Work to complete =>
Please repeat each of the entries below word for word, leaving the pictures out of your reply.

(Stored data)
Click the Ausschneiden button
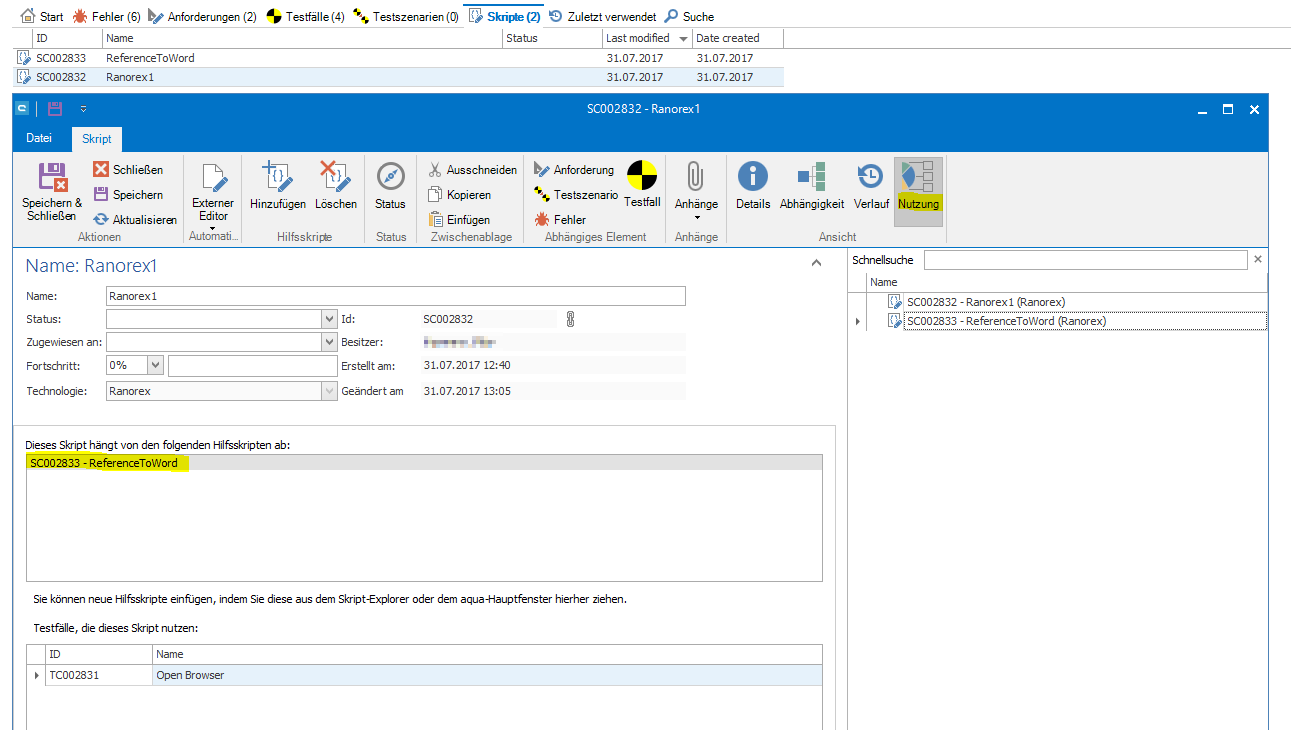Image resolution: width=1291 pixels, height=730 pixels. [x=472, y=170]
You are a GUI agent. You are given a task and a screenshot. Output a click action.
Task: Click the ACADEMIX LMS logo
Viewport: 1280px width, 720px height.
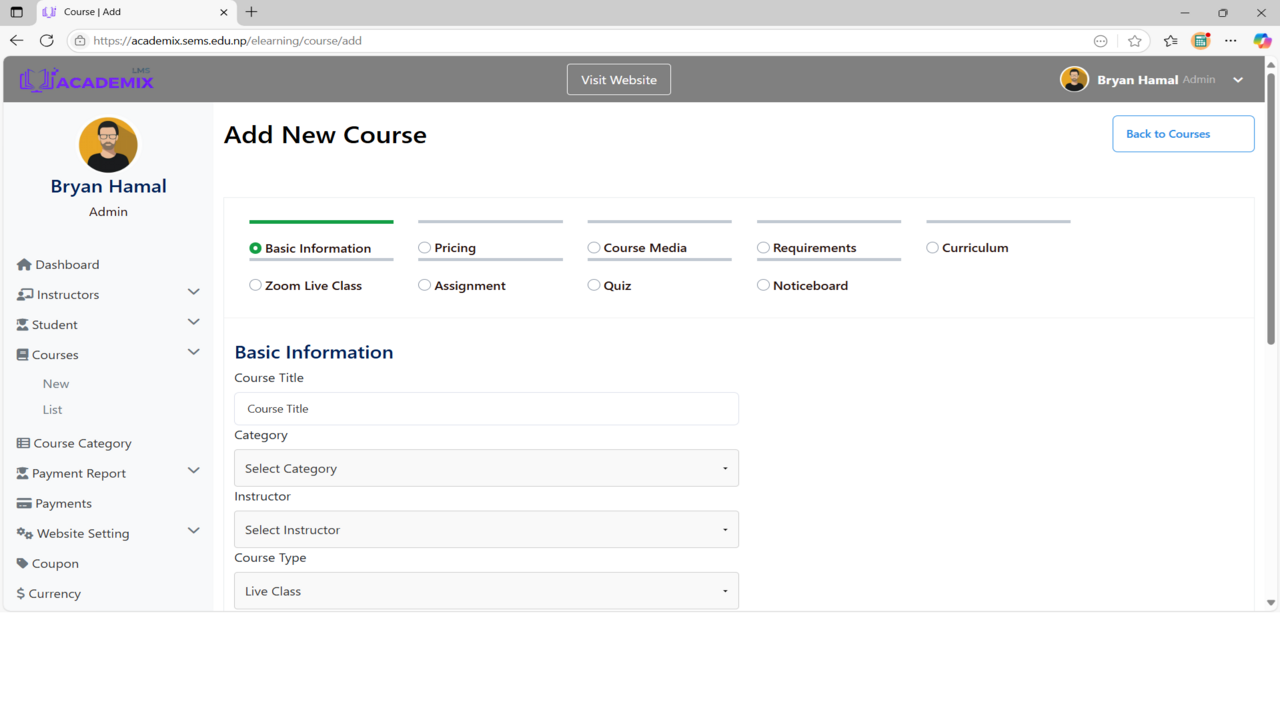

Final answer =>
Click the Ausschneiden button
Image resolution: width=1291 pixels, height=730 pixels. [x=472, y=170]
You are a GUI agent. You are given a task and a screenshot. Output a click action.
Task: Click the ACADEMIX LMS logo
Viewport: 1280px width, 720px height.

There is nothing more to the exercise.